リンは思っていたことと違う回答が来て間抜けな声をあげた。


「私ね、ここまで気が合う人って初めてなんだ。それと初めて一緒にいて楽しいと思えたんだ。だから、私的にはむしろお願いしたいところだよ。まあ、お父さんの掌で踊ってる気がして癪に障るけど。でもね、あの時助けられたときはドキッとしたんだ。今でもあの時の感情は忘れない。改めてだけどありがとう。それとリンがよければ私と婚約者になってくれないかな?」


(なんか、段々言葉が砕けてきたな)


 どうやら向こうはその気らしい。


(俺もロドニは、親しみやすい友だった。尊敬すらした。王族なのに、周りと同じように接してくれた。そんな人と一緒いられるなら俺は……)


「喜んでお受け致します」

「ちょっ!? 畏まらなくていいのに」

「少し位の礼儀としてですよ」

「ならいいけど……」


 少し期待していたのと違っていたのか、少々不満そうだ。どうやら言葉の選択を間違えたらしい。

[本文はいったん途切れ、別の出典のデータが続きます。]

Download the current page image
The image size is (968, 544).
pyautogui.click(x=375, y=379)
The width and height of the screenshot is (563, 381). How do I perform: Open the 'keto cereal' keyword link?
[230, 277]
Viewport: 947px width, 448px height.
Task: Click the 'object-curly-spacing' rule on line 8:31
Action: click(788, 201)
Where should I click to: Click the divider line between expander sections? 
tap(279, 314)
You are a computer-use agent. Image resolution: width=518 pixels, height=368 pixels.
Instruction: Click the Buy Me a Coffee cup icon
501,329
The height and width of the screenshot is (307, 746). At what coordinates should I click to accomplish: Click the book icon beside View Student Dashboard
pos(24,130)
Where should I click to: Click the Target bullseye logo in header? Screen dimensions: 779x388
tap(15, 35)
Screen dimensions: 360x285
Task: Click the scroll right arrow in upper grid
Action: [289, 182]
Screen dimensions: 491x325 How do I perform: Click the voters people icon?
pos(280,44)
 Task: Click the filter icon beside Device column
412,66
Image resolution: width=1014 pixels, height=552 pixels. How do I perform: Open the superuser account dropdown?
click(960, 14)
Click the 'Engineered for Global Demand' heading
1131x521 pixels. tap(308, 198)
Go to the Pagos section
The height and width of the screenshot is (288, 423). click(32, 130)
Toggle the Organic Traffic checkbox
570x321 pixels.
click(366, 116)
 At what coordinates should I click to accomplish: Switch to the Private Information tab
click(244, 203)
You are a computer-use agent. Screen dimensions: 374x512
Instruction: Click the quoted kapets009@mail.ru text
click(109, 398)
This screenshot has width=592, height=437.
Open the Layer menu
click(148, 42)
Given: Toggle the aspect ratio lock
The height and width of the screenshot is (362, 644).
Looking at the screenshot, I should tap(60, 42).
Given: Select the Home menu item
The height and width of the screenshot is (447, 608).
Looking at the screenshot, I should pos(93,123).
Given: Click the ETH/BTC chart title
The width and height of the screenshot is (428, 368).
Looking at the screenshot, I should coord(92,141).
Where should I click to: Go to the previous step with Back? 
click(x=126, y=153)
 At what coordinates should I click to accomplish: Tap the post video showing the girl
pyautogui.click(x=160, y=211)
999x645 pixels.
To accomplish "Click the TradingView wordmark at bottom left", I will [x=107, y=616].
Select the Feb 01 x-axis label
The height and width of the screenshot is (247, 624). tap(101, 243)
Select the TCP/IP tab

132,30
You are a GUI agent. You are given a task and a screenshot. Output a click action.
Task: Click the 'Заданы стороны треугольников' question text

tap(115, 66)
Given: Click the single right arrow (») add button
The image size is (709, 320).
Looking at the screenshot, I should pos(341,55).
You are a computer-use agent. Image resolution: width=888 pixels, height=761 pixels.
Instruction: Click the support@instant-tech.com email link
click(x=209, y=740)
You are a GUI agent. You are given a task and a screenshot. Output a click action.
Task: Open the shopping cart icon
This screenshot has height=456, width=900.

「というか、さっきからいつもと口調が違う気がするんだけど?」

「これが素の私だからね、一々気なんて張ってられないよ。王家の恥さらしだけはごめんだから、みんなの前ではあんな喋り方してるんだけどね」

「まあ、確かにわからなくもない」


 それを聞いてリンは納得した。


 それから一拍置いて、


「ロドニ」

「なに?」


 いきなり呼ばれてきょとんとしていた。


「授与式が終わったら一緒に遊びに行きませんか? その時は男装をしないで」

「え?」

「ダメ……ですか?」


 少し落ち込んだ顔をしていると、


「だ、ダメじゃないよ!? 寧ろ久々にラフな格好でいられるし別に構わないよ?というか、授与式の時に婚約者になったこと言われるんだし、もう男装する理由もないんだけどね」

「そういえば、そうか。忘れてたよ」


 そのあとは途方もない会話をして二人で場を和んだ。


「流石に泊まるわけには行かないからそろそろ帰るよ」

「別にいてもいいのに」

「家でやりたいことがあるので」

「なら仕方ないか、また明日ね」

「はい、また明日」


 そう言いながら、ロドニ手を振って別れた。


 そして、俺は王宮を出てアパートに帰った。


 因みに帰ってやることとは、母さんに陛下を報復させるための手紙を書くことであった。